A year and a half ago, Loom had a single screen recorder client and we were beginning to feel the limitations of only providing browser-based extension. Users could quickly record video messages and get instantly shareable links to send to anyone, on any platform, but there were caveats.

We started building Loom’s second recording client with the intent of bringing the overarching benefits of a desktop-based client and unlocking ourselves from these. ‍

The Limitations of a Browser-Based Client

A user could record their screen and camera at the same time but as soon as they navigated to another desktop application, the camera bubble would be left behind in the browser. This was a problem, since the ability to display ideas with emotional context is a big part of what makes Loom special, and we knew we needed to provide an uncompromising experience here. The same concept applied to click highlighting and quick-annotation drawing tools, two of our most-requested features.

The other big problem was resolution. A user could record high fidelity content but at higher screen resolutions, the result would be blurry.
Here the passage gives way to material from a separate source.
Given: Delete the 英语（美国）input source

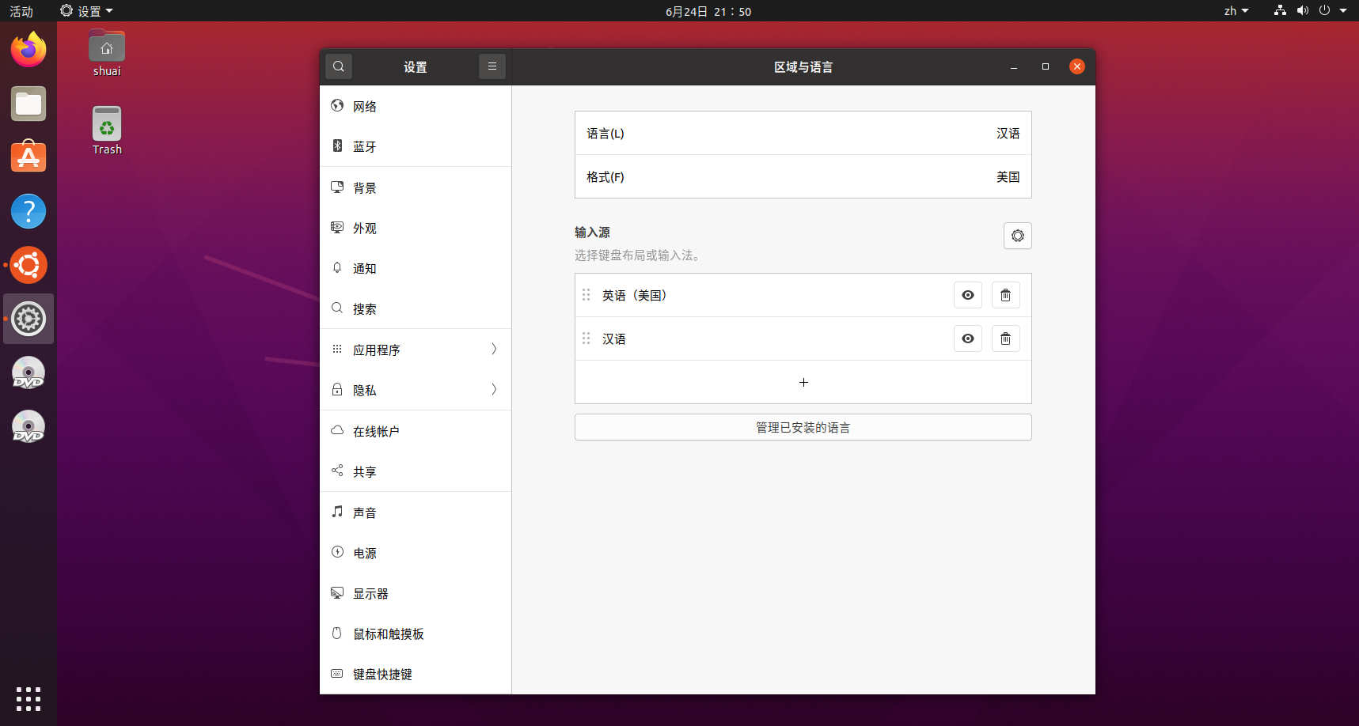Looking at the screenshot, I should (x=1005, y=295).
Increasing the recording resolution with in-browser technology past 720p on Mac and 1080p on Windows would spike the CPU and result in laggy videos, so this wasn’t an option. ‍

Where to start? 🤔

At the time, our engineering team was six people and we needed to decide the best approach to take. Because of a fairly even user base split between Windows and Mac, and with the team’s general passion for Javascript, we decided to stand on the shoulders of web giants that came before us and chose Electron as the tool for the job. This enabled each operating system to share the UI, while calling its own native recording layers to unlock the 4k recording ability.

To build an experience that continued to get out of the users’ way and let them record, our windowing system was not going to follow the standard practices of operating system windows. As you can see below, we open up 4 windows as the result of the user clicking our menu bar icon on Mac.
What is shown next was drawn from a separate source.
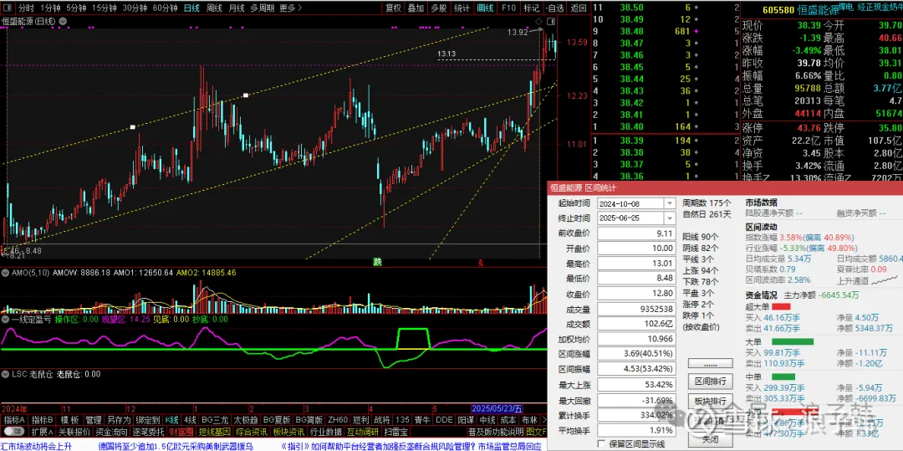
Task: Click the 板块排行 button
Action: 710,401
Screenshot of windowing system

Building a Scalable Windowing System

This challenge presented us with two options – put everything inside of one giant, transparent window, or separate each component into its own independent window. Prioritizing flexibility and control over how each component behaved within the operating system, we decided it would be best to treat each component as its own window. Having operating system level control of each one of these windows meant we could place certain windows above other experience, while having others below, even if they’re all open at the same time.

There was one other problem that we noticed quickly. The number of windows we had and the fact most window actions weren’t direct was starting to result in a maintenance nightmare. You can close the camera bubble by pressing the X, but it also closes in 5 other cases throughout our various recording flows. In total there are 25 actions that result in the camera bubble being closed, opened, re-positioned, or brought in front of other windows, most of which have special conditions. Below is a simplified visual of a user starting a custom size recording:

User flow diagram for recording

Three interactions result in fourteen window updates. Because of the nature of the app, we decided to introduce a centralized middleware with one assumption: a window can only be modified as a side effect of another action, never directly.

A user clicks the Custom Size button. We will dispatch a custom-size action and based on that one action, all windows will react with their appropriate side effects, be it changing size, position, or what other windows they sit on top of. Compare this to telling the Preferences window to hide, the Custom Size Selector to show, the Control Menu to reposition all within the context of the custom size function. This meant we now had maintainable code locality, if a window state needs to be changed, we know where to look, and overall we write less code.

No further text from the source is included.